• _Task material_:
=-=-=-=-=
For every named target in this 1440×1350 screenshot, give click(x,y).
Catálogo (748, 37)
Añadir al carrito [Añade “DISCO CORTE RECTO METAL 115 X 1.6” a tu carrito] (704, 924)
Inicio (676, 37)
=-=-=-=-=
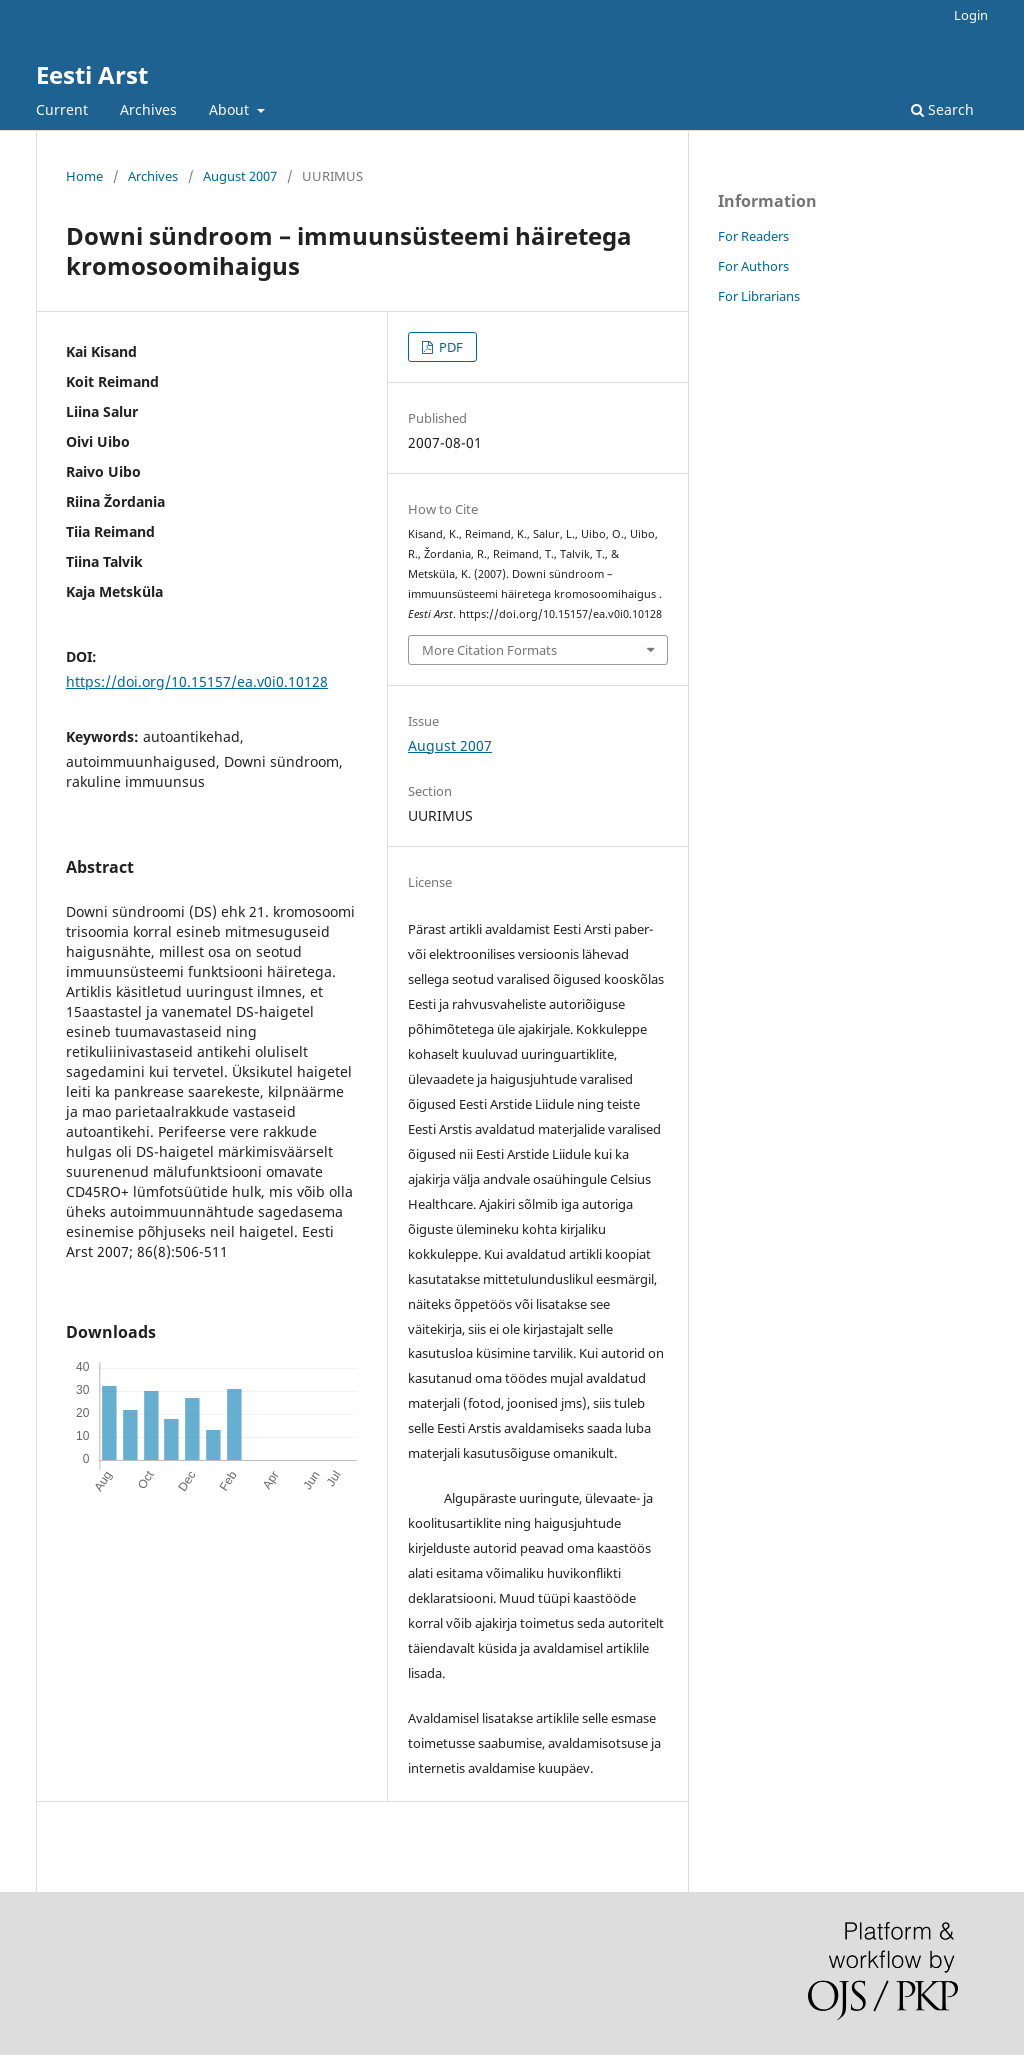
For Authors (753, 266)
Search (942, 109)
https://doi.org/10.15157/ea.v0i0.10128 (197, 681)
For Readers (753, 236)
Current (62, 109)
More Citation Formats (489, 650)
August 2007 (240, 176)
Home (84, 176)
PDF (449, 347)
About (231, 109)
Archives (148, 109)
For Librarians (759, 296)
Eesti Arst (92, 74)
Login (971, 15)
=-=-=-=-=
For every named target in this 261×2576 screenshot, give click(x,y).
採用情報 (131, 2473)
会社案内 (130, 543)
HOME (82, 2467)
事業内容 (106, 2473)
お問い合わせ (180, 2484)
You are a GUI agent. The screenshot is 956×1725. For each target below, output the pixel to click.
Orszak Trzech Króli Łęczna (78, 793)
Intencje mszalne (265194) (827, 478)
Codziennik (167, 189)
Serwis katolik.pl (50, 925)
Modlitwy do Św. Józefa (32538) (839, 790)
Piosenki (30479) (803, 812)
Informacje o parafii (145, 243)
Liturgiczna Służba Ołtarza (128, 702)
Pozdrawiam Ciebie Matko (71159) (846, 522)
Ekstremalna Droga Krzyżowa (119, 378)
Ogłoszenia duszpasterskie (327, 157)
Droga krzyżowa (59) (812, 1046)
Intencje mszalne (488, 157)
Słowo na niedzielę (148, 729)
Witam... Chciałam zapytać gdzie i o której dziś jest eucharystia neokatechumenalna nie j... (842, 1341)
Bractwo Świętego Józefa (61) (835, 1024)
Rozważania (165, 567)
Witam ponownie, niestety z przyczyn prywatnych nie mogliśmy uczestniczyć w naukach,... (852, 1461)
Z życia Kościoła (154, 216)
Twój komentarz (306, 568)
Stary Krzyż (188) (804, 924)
=-=-=-=-=
Copy each row above that contains the word "every", treating uppercase and lowercase as distinct.

• _Result for this task_:
For every named target in this 1440×1350 screenshot, give click(x,y).
For every named target in this 261×2576 screenshot, give click(x,y).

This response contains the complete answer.